Various hazards, ranging from hail to lightning can have an impact on outside technology facilities, such as antennas, satellite dishes, and towers. As a result, companies with outside facilities have begun installing such facilities underground, in order to reduce the risk of damage from storms.[26]

Substantial snowfall can disrupt public infrastructure and services, slowing human activity even in regions that are accustomed to such weather. Air and ground transport may be greatly inhibited or shut down entirely. Populations living in snow-prone areas have developed various ways to travel across the snow, such as skis, snowshoes, and sleds pulled by horses, dogs, or other animals and later, snowmobiles. Basic utilities such as electricity, telephone lines, and gas supply can also fail. In addition, snow can make roads much harder to travel and vehicles attempting to use them can easily become stuck.[27]

The combined effects can lead to a "snow day" on which gatherings such as school, work, or church are officially canceled. In areas that normally have very little or no snow, a snow day may occur when there is only light accumulation or even the threat of snowfall, since those areas are unprepared to handle any amount of snow. In some areas, such as some states in the United States, schools are given a yearly quota of snow days (or "calamity days"). Once the quota is exceeded, the snow days must be made up.[28][29][30] In other states, all snow days must be made up.[31] For example, schools may extend the remaining school days later into the afternoon, shorten spring break, or delay the start of summer vacation.

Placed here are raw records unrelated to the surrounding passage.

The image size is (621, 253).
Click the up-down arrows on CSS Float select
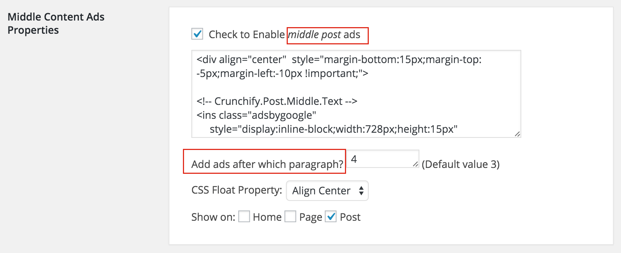pyautogui.click(x=361, y=191)
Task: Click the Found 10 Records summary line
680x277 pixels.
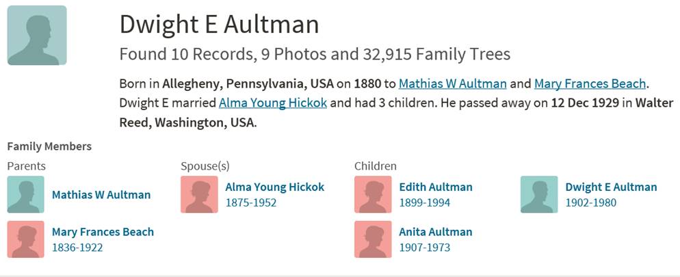Action: (315, 54)
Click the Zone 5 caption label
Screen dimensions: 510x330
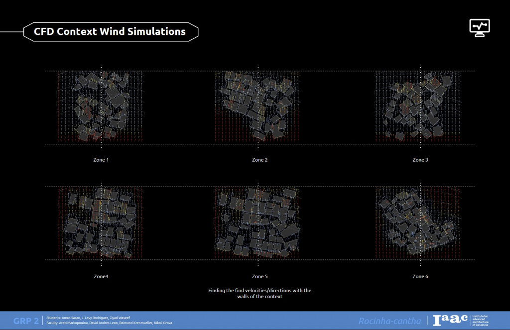259,276
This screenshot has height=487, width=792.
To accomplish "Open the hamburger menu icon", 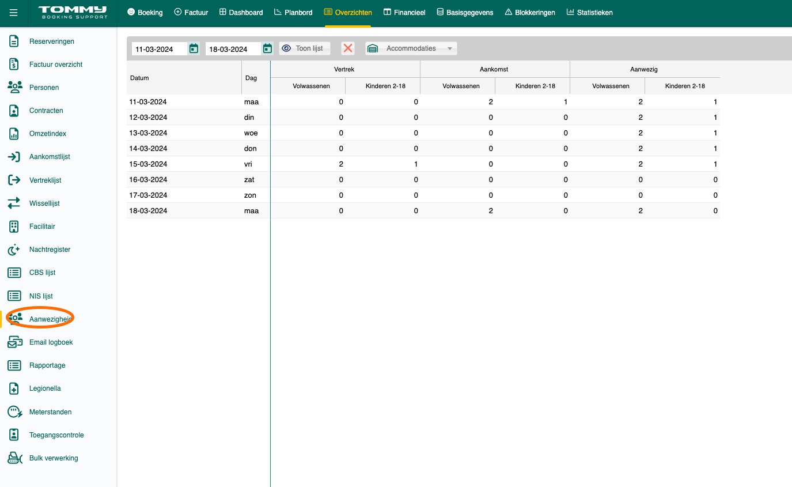I will click(14, 12).
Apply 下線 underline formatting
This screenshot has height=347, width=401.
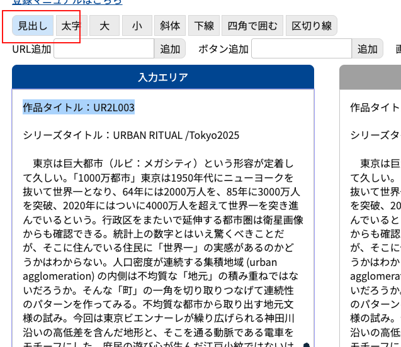click(x=203, y=26)
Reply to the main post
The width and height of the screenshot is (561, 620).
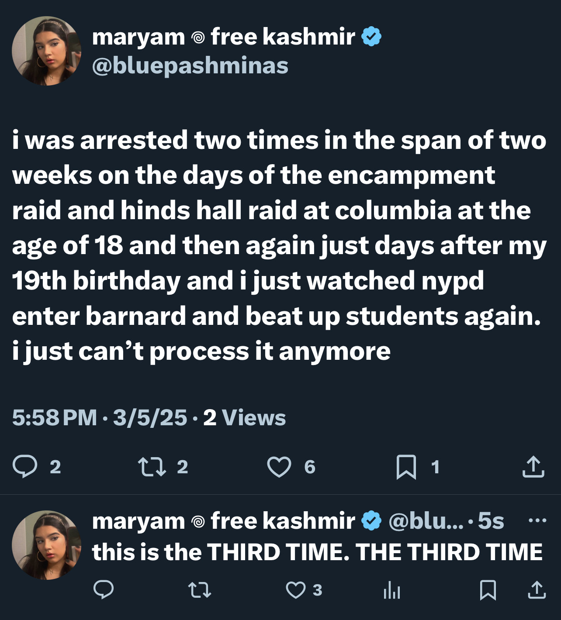[x=25, y=467]
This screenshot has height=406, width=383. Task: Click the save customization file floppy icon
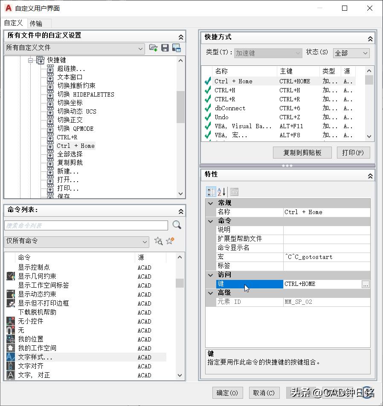tap(165, 48)
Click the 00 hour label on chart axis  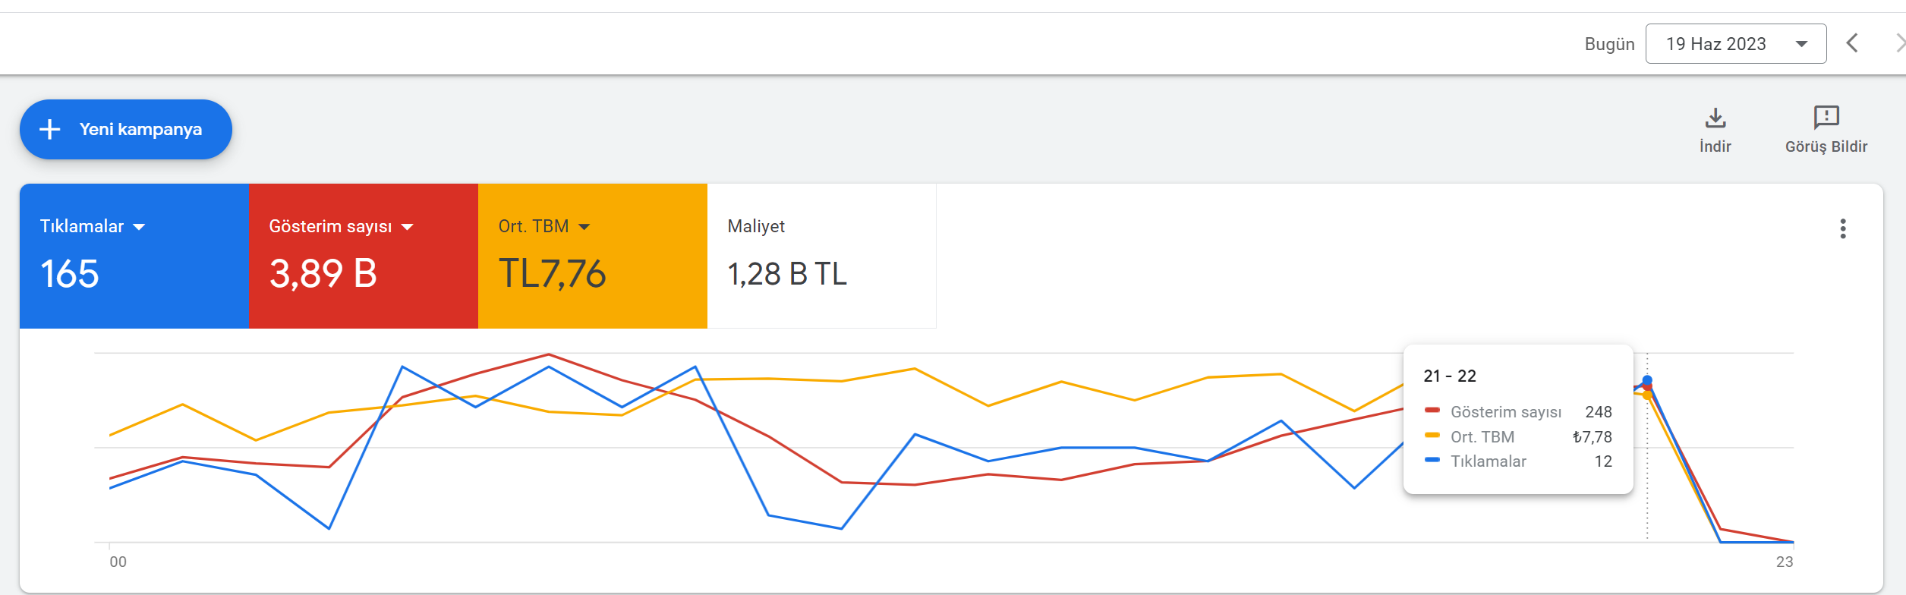(x=118, y=562)
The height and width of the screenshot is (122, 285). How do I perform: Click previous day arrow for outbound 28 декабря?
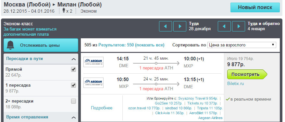point(166,26)
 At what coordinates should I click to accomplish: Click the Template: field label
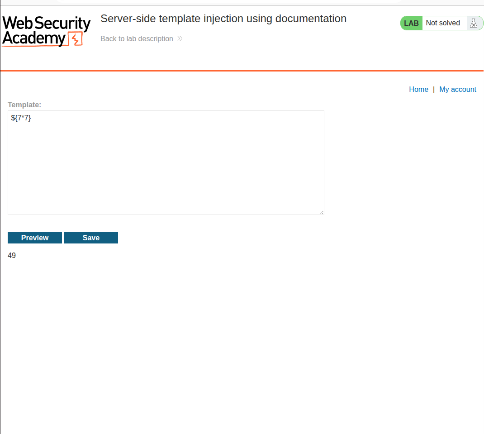[x=24, y=105]
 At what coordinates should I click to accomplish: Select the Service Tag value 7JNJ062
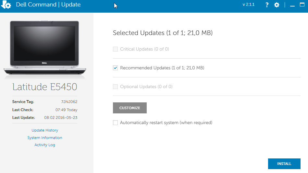(x=69, y=102)
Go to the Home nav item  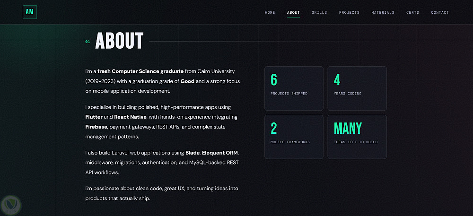point(270,13)
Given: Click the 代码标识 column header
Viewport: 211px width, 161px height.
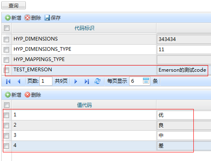Looking at the screenshot, I should pyautogui.click(x=84, y=28).
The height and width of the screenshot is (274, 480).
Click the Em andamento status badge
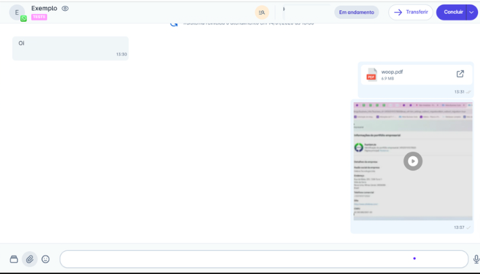(x=356, y=12)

Accumulated snow is removed to make travel easier and safer, and to decrease the long-term impact of a heavy snowfall. This process utilizes shovels and snowplows, and is often assisted by sprinkling salt or other chloride-based chemicals, which reduce the melting temperature of snow.[32] In some areas with abundant snowfall, such as Yamagata Prefecture, Japan, people harvest snow and store it surrounded by insulation in ice houses. This allows the snow to be used through the summer for refrigeration and air conditioning, which requires far less electricity than traditional cooling methods.[33]

Agriculture

Hail can cause serious damage, notably to automobiles, aircraft, skylights, glass-roofed structures, livestock, and most commonly, farmers' crops.[34] Wheat, corn, soybeans, and tobacco are the most sensitive crops to hail damage.[35] Hail is one of Canada's most expensive hazards.[36] Snowfall can be beneficial to agriculture by serving as a thermal insulator, conserving the heat of the Earth and protecting crops from subfreezing weather. Some agricultural areas depend on an accumulation of snow during winter that will melt gradually in spring, providing water for crop growth. If it melts into water and refreezes upon sensitive crops, such as oranges, the resulting ice will protect the fruit from exposure to lower temperatures.[37] Although tropical cyclones take an enormous toll in lives and personal property, they may be important factors in the precipitation regimes of places they affect and bring much-needed precipitation to otherwise dry regions. Hurricanes in the eastern north Pacific often supply moisture to the Southwestern United States and parts of Mexico.[38] Japan receives over half of its rainfall from typhoons.[39] Hurricane Camille averted drought conditions and ended water deficits along much of its path,[40] though it also killed 259 people and caused $9.14 billion (2005 USD) in damage.

Aviation

Effect of wind shear on aircraft trajectory. Note how merely correcting for the initial gust front can have dire consequences.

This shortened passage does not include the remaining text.